▸ **Input**
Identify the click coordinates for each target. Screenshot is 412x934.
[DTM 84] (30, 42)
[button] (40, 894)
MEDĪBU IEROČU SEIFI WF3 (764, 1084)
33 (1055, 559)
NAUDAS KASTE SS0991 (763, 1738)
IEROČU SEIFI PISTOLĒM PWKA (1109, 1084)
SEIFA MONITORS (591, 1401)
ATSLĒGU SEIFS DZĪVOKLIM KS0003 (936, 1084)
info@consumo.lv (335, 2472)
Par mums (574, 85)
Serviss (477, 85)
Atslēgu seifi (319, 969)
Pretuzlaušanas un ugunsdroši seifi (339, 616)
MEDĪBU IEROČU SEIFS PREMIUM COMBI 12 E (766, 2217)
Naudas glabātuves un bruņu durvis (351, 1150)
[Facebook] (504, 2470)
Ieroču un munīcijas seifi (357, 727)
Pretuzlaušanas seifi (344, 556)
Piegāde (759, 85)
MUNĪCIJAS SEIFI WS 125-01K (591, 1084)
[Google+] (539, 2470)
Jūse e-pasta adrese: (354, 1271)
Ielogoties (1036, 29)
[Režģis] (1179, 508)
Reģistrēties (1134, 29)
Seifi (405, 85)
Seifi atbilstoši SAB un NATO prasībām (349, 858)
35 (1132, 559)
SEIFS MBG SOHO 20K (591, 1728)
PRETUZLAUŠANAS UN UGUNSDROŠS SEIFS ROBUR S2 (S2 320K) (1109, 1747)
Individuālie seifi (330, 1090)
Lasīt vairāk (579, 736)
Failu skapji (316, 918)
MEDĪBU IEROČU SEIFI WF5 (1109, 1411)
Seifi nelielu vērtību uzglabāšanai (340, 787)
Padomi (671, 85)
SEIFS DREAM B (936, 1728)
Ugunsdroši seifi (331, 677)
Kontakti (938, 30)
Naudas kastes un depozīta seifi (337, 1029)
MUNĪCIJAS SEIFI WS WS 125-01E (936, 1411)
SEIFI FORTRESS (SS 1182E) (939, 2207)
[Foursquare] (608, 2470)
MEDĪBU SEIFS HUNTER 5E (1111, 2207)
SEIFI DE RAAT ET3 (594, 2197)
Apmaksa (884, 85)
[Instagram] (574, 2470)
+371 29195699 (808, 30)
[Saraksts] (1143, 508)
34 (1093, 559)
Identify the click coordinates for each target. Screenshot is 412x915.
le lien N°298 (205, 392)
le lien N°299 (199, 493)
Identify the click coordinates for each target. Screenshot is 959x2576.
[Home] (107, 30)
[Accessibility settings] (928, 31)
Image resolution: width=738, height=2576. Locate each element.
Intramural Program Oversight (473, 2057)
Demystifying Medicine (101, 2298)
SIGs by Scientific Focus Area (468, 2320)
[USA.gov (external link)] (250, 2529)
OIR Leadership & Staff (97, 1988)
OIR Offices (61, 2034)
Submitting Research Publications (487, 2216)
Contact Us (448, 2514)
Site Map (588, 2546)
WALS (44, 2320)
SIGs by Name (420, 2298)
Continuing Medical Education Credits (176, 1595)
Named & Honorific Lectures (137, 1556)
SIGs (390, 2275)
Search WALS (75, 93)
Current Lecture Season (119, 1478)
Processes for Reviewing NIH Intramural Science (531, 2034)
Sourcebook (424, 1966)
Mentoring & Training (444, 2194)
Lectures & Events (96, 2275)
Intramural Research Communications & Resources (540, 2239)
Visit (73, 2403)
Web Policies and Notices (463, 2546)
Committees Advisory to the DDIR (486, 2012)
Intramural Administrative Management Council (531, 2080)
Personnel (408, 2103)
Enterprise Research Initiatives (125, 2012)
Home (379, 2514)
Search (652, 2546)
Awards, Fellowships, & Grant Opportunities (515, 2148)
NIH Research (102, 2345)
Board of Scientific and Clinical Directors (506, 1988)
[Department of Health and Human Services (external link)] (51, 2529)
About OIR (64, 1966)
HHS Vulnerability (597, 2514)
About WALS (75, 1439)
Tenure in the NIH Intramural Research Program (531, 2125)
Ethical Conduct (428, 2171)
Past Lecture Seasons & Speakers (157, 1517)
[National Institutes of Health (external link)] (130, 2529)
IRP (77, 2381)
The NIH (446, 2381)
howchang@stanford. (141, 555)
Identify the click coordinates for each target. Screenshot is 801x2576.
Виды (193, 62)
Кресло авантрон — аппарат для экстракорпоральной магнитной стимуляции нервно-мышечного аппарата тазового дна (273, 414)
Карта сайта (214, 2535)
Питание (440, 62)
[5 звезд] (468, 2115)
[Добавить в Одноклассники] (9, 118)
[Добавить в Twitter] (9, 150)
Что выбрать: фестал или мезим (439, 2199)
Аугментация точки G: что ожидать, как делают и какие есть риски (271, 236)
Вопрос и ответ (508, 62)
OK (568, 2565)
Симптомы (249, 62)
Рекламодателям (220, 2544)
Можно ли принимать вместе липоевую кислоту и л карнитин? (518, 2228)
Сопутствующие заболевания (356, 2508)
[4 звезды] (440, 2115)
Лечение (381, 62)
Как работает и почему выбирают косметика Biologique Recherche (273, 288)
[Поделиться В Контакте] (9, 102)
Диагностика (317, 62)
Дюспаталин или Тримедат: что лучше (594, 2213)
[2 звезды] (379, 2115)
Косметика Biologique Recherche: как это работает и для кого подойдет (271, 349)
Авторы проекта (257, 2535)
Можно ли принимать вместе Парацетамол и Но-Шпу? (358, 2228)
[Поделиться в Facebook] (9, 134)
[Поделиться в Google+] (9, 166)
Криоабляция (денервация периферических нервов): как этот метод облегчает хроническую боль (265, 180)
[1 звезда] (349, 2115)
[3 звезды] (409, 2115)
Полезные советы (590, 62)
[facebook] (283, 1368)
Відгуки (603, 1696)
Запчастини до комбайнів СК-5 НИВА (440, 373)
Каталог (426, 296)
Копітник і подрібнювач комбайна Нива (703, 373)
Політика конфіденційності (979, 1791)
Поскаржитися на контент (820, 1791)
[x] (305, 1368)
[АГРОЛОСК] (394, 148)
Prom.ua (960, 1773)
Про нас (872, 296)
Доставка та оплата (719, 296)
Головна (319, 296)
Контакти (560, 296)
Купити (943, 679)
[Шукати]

▸ **Task prompt**
Write out every entry again, keeping each line exactly the same.

▸ **Solved exercise**
Identify the click coordinates for each target. Screenshot is 412x934.
[DTM 84] (30, 42)
[button] (40, 894)
MEDĪBU IEROČU SEIFI WF3 (764, 1084)
33 (1055, 559)
NAUDAS KASTE SS0991 (763, 1738)
IEROČU SEIFI PISTOLĒM PWKA (1109, 1084)
SEIFA MONITORS (591, 1401)
ATSLĒGU SEIFS DZĪVOKLIM KS0003 (936, 1084)
info@consumo.lv (335, 2472)
Par mums (574, 85)
Serviss (477, 85)
Atslēgu seifi (319, 969)
Pretuzlaušanas un ugunsdroši seifi (339, 616)
MEDĪBU IEROČU SEIFS PREMIUM COMBI 12 E (766, 2217)
Naudas glabātuves un bruņu durvis (351, 1150)
[Facebook] (504, 2470)
Ieroču un munīcijas seifi (357, 727)
Pretuzlaušanas seifi (344, 556)
Piegāde (759, 85)
MUNĪCIJAS SEIFI WS 125-01K (591, 1084)
[Google+] (539, 2470)
Jūse e-pasta adrese: (354, 1271)
Ielogoties (1036, 29)
[Režģis] (1179, 508)
Reģistrēties (1134, 29)
Seifi (405, 85)
Seifi atbilstoši SAB un NATO prasībām (349, 858)
35 (1132, 559)
SEIFS MBG SOHO 20K (591, 1728)
PRETUZLAUŠANAS UN UGUNSDROŠS SEIFS ROBUR S2 (S2 320K) (1109, 1747)
Individuālie seifi (330, 1090)
Lasīt vairāk (579, 736)
Failu skapji (316, 918)
MEDĪBU IEROČU SEIFI WF5 (1109, 1411)
Seifi nelielu vērtību uzglabāšanai (340, 787)
Padomi (671, 85)
SEIFS DREAM B (936, 1728)
Ugunsdroši seifi (331, 677)
Kontakti (938, 30)
Naudas kastes un depozīta seifi (337, 1029)
MUNĪCIJAS SEIFI WS WS 125-01E (936, 1411)
SEIFI FORTRESS (SS 1182E) (939, 2207)
[Foursquare] (608, 2470)
MEDĪBU SEIFS HUNTER 5E (1111, 2207)
SEIFI DE RAAT ET3 (594, 2197)
Apmaksa (884, 85)
[Instagram] (574, 2470)
+371 29195699 (808, 30)
[Saraksts] (1143, 508)
34 (1093, 559)
Identify the click coordinates for each target. Screenshot is 412x915.
le lien N°298 (205, 392)
le lien N°299 (199, 493)
Identify the click coordinates for each target. Screenshot is 959x2576.
[Home] (107, 30)
[Accessibility settings] (928, 31)
Image resolution: width=738, height=2576. Locate each element.
Intramural Program Oversight (473, 2057)
Demystifying Medicine (101, 2298)
SIGs by Scientific Focus Area (468, 2320)
[USA.gov (external link)] (250, 2529)
OIR Leadership & Staff (97, 1988)
OIR Offices (61, 2034)
Submitting Research Publications (487, 2216)
Contact Us (448, 2514)
Site Map (588, 2546)
WALS (44, 2320)
SIGs by Name (420, 2298)
Continuing Medical Education Credits (176, 1595)
Named & Honorific Lectures (137, 1556)
SIGs (390, 2275)
Search WALS (75, 93)
Current Lecture Season (119, 1478)
Processes for Reviewing NIH Intramural Science (531, 2034)
Sourcebook (424, 1966)
Mentoring & Training (444, 2194)
Lectures & Events (96, 2275)
Intramural Research Communications & Resources (540, 2239)
Visit (73, 2403)
Web Policies and Notices (463, 2546)
Committees Advisory to the DDIR (486, 2012)
Intramural Administrative Management Council (531, 2080)
Personnel (408, 2103)
Enterprise Research Initiatives (125, 2012)
Home (379, 2514)
Search (652, 2546)
Awards, Fellowships, & Grant Opportunities (515, 2148)
NIH Research (102, 2345)
Board of Scientific and Clinical Directors (506, 1988)
[Department of Health and Human Services (external link)] (51, 2529)
About OIR (64, 1966)
HHS Vulnerability (597, 2514)
About WALS (75, 1439)
Tenure in the NIH Intramural Research Program (531, 2125)
Ethical Conduct (428, 2171)
Past Lecture Seasons & Speakers (157, 1517)
[National Institutes of Health (external link)] (130, 2529)
IRP (77, 2381)
The NIH (446, 2381)
howchang@stanford. (141, 555)
Identify the click coordinates for each target. Screenshot is 801x2576.
Виды (193, 62)
Кресло авантрон — аппарат для экстракорпоральной магнитной стимуляции нервно-мышечного аппарата тазового дна (273, 414)
Карта сайта (214, 2535)
Питание (440, 62)
[5 звезд] (468, 2115)
[Добавить в Одноклассники] (9, 118)
[Добавить в Twitter] (9, 150)
Что выбрать: фестал или мезим (439, 2199)
Аугментация точки G: что ожидать, как делают и какие есть риски (271, 236)
Вопрос и ответ (508, 62)
OK (568, 2565)
Симптомы (249, 62)
Рекламодателям (220, 2544)
Можно ли принимать вместе липоевую кислоту и л карнитин? (518, 2228)
Сопутствующие заболевания (356, 2508)
[4 звезды] (440, 2115)
Лечение (381, 62)
Как работает и почему выбирают косметика Biologique Recherche (273, 288)
[Поделиться В Контакте] (9, 102)
Диагностика (317, 62)
Дюспаталин или Тримедат: что лучше (594, 2213)
[2 звезды] (379, 2115)
Косметика Biologique Recherche: как это работает и для кого подойдет (271, 349)
Авторы проекта (257, 2535)
Можно ли принимать вместе Парацетамол и Но-Шпу? (358, 2228)
[Поделиться в Facebook] (9, 134)
[Поделиться в Google+] (9, 166)
Криоабляция (денервация периферических нервов): как этот метод облегчает хроническую боль (265, 180)
[1 звезда] (349, 2115)
[3 звезды] (409, 2115)
Полезные советы (590, 62)
[facebook] (283, 1368)
Відгуки (603, 1696)
Запчастини до комбайнів СК-5 НИВА (440, 373)
Каталог (426, 296)
Копітник і подрібнювач комбайна Нива (703, 373)
Політика конфіденційності (979, 1791)
Поскаржитися на контент (820, 1791)
[x] (305, 1368)
[АГРОЛОСК] (394, 148)
Prom.ua (960, 1773)
Про нас (872, 296)
Доставка та оплата (719, 296)
Головна (319, 296)
Контакти (560, 296)
Купити (943, 679)
[Шукати]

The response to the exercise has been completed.